Start of The data

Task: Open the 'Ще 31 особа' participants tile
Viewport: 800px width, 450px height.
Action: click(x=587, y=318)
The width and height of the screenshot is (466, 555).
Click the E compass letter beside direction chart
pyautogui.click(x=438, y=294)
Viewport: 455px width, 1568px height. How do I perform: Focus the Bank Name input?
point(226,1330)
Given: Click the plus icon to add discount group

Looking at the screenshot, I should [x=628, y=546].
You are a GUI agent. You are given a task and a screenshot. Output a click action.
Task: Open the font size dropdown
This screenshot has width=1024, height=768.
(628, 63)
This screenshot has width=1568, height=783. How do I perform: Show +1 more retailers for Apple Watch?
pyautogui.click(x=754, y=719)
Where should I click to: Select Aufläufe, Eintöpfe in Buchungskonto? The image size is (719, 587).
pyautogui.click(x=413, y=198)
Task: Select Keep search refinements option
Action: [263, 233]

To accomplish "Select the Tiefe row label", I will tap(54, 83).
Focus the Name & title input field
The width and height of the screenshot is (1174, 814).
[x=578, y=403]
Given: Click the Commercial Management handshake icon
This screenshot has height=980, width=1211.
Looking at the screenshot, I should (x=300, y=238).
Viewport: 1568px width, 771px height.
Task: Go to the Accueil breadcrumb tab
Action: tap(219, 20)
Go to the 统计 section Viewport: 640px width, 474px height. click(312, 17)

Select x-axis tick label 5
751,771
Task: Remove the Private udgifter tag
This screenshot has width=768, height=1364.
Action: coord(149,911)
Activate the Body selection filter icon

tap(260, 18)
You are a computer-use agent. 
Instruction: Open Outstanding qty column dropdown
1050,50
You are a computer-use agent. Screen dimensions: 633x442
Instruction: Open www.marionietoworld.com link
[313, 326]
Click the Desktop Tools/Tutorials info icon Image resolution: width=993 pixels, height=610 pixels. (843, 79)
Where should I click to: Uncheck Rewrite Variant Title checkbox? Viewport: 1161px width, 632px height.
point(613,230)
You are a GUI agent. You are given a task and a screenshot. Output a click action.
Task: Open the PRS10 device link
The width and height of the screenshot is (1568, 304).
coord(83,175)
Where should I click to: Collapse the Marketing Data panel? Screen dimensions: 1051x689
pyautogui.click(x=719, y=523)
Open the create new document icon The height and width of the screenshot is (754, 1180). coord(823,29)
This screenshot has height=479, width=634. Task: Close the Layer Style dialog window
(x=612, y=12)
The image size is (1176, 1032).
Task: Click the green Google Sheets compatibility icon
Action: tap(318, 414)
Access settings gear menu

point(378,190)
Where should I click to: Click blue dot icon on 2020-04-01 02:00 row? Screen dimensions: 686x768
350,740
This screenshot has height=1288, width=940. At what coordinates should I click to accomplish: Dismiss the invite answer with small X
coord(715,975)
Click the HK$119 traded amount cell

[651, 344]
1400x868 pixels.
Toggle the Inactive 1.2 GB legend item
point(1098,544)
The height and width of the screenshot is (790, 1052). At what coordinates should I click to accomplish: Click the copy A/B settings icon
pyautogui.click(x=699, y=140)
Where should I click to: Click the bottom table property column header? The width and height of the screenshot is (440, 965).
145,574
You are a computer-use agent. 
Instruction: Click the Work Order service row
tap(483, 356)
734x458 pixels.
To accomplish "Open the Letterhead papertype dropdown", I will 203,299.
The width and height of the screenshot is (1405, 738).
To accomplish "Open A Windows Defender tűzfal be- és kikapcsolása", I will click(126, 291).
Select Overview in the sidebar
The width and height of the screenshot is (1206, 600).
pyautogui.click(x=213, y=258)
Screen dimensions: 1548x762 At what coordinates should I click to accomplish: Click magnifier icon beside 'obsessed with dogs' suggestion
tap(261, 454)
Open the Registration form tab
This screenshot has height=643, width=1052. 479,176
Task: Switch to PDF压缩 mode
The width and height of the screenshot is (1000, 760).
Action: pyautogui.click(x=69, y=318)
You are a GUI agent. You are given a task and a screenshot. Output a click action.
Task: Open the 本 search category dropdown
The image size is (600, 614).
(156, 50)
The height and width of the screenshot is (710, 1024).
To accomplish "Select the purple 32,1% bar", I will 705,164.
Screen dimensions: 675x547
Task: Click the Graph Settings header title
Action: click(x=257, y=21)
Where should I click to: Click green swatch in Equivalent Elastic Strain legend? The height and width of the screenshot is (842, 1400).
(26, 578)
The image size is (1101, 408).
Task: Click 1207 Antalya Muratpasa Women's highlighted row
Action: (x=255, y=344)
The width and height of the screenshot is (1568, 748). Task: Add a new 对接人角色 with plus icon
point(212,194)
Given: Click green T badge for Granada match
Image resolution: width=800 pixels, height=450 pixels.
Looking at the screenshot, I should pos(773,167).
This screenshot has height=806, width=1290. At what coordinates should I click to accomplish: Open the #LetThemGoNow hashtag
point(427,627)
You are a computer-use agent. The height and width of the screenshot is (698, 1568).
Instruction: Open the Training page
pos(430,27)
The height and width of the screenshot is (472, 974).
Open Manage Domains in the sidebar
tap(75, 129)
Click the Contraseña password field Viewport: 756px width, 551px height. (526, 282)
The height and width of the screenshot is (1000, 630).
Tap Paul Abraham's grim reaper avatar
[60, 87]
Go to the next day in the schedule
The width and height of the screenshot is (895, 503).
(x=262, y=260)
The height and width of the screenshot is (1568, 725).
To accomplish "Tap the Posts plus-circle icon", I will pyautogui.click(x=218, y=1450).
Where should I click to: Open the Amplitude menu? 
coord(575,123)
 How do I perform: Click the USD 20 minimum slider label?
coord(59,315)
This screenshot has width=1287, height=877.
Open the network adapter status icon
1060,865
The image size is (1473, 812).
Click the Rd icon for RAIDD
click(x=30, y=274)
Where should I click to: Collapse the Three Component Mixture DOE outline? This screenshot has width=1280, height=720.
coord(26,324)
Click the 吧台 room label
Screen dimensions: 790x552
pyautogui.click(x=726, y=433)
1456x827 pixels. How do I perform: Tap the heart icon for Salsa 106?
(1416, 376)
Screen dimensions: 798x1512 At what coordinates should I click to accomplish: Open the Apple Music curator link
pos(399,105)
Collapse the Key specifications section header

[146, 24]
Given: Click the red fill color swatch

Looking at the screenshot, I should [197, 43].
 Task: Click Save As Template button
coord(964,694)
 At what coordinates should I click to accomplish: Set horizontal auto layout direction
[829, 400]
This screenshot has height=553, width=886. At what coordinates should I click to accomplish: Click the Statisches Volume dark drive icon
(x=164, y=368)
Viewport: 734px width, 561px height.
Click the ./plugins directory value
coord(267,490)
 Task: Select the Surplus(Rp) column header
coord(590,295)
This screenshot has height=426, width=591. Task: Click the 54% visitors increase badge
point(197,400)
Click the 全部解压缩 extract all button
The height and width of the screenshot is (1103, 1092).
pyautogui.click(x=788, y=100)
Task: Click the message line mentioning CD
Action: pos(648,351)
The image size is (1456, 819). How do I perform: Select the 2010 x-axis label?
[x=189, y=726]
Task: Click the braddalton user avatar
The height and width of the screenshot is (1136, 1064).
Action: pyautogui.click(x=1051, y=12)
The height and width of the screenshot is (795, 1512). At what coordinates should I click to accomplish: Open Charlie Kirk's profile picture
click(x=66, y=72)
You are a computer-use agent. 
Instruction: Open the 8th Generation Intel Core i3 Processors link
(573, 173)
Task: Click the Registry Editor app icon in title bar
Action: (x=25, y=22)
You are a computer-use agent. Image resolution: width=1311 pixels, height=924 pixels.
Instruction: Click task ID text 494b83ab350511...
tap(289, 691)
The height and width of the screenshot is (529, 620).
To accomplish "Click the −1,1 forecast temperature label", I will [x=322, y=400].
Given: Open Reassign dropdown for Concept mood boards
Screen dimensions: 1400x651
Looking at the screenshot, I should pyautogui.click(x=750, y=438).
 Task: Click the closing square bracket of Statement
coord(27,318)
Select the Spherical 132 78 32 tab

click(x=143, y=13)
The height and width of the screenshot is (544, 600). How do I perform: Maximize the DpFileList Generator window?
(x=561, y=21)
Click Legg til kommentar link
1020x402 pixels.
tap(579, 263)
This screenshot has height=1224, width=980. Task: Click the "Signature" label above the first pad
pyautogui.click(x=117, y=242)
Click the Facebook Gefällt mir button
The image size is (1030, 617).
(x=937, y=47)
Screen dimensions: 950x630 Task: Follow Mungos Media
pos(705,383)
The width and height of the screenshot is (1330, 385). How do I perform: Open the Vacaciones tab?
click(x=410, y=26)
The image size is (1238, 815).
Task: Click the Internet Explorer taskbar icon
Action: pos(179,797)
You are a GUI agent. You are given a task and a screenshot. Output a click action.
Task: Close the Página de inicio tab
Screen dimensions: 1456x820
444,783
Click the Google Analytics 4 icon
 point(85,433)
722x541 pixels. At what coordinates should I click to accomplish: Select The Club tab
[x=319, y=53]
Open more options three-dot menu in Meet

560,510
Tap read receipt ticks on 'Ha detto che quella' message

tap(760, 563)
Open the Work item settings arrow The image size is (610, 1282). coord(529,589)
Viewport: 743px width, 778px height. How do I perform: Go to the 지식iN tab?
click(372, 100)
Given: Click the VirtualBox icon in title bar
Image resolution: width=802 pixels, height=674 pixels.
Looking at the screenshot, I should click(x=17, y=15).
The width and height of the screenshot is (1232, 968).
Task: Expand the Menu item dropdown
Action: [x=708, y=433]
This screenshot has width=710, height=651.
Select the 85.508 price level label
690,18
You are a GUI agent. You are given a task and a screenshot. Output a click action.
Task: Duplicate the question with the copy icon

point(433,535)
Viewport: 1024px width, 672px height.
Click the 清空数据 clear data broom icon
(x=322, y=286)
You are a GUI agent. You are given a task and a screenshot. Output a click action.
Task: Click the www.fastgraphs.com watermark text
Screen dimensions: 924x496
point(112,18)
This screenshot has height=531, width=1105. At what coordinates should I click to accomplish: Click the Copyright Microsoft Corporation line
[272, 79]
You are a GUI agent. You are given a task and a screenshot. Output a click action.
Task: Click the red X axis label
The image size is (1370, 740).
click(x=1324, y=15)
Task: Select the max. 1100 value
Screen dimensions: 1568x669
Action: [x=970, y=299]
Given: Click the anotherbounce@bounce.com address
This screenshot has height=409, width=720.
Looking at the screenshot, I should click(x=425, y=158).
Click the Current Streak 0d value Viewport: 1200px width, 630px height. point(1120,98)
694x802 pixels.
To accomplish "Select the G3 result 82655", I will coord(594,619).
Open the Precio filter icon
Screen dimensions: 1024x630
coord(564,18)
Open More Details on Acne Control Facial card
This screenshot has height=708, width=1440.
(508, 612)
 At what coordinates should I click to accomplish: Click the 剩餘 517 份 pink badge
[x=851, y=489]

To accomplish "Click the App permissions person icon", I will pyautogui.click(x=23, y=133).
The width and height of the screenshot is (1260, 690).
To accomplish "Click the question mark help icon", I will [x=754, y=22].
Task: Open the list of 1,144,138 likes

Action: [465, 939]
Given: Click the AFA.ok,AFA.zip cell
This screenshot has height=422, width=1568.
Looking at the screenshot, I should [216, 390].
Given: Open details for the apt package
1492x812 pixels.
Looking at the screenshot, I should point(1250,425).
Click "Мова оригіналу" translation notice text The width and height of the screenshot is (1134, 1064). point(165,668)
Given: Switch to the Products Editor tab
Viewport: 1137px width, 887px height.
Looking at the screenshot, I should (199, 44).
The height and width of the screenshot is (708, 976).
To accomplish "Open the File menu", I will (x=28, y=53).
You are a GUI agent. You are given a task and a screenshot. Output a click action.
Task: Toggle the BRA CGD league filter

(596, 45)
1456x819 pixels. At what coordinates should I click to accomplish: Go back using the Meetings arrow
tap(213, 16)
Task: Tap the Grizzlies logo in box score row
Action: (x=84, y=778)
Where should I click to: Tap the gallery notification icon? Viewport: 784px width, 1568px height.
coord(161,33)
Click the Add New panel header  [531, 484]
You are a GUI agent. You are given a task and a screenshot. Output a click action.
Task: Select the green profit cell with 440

End of The data

• _Required work_: How many of the lines above contain the string "Switch"? Give the number only.

• _Answer space_: 2